### [EXERCISE GOAL]
Reproduce every line of the material below word for word, and omit the pictures.

### [Material on locating elements on screens]
┏━━
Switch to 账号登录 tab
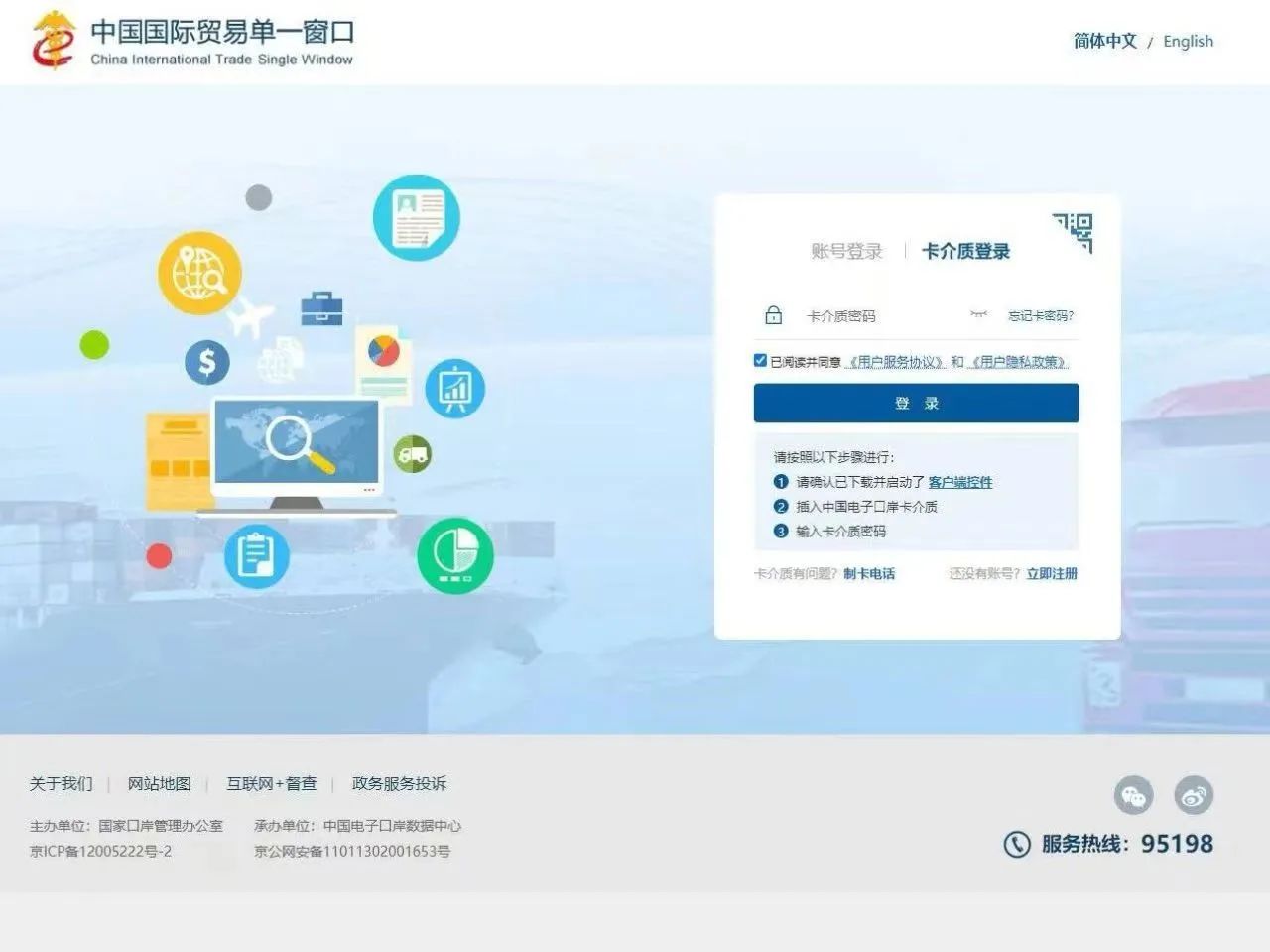pos(846,252)
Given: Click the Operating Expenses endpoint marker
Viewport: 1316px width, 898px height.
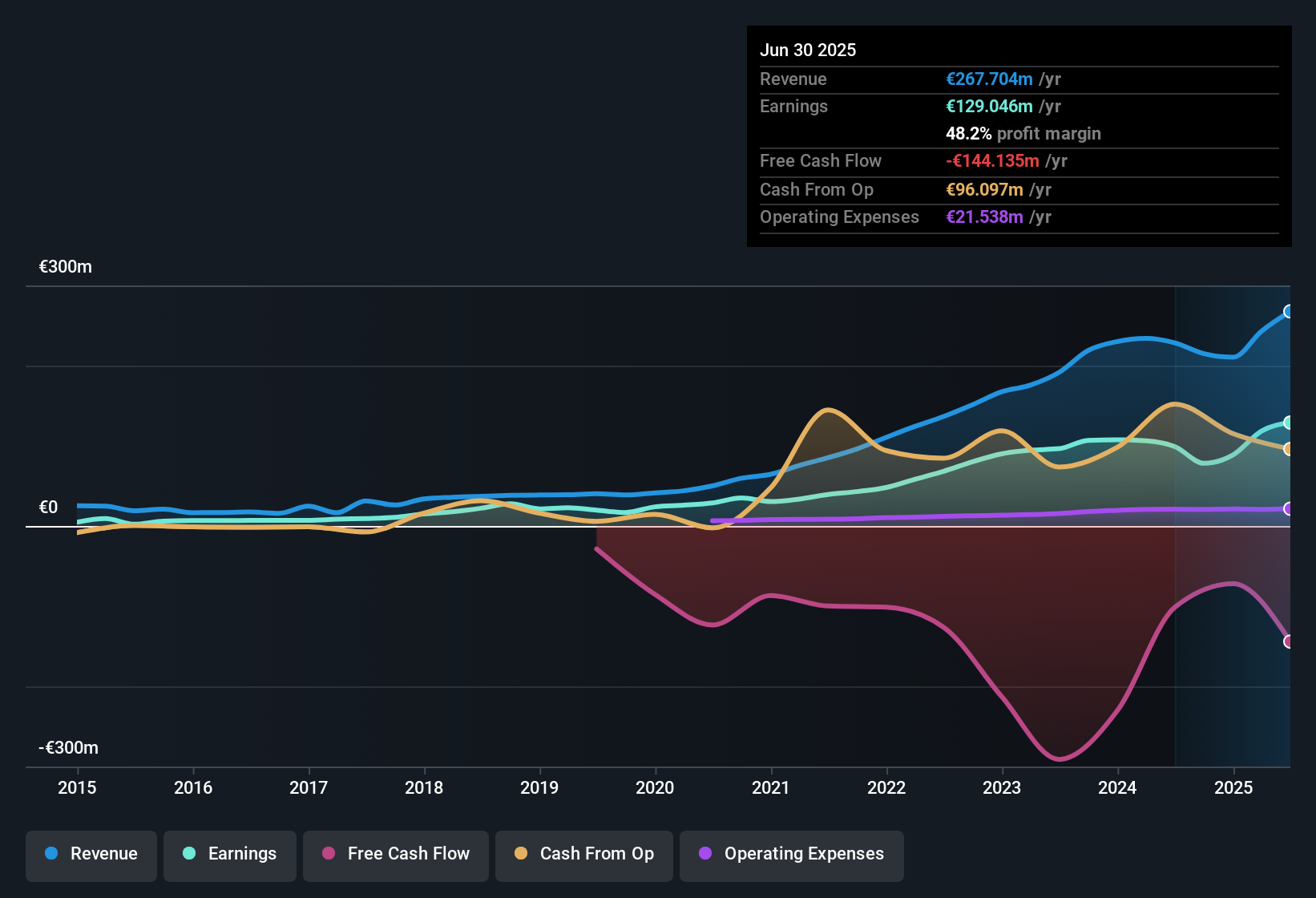Looking at the screenshot, I should pyautogui.click(x=1288, y=509).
┗━━
### [WRITTEN ANSWER]
Switch to 账号登录 tab
pos(846,252)
Given: Click the Operating Expenses endpoint marker
Viewport: 1316px width, 898px height.
Looking at the screenshot, I should pyautogui.click(x=1288, y=509).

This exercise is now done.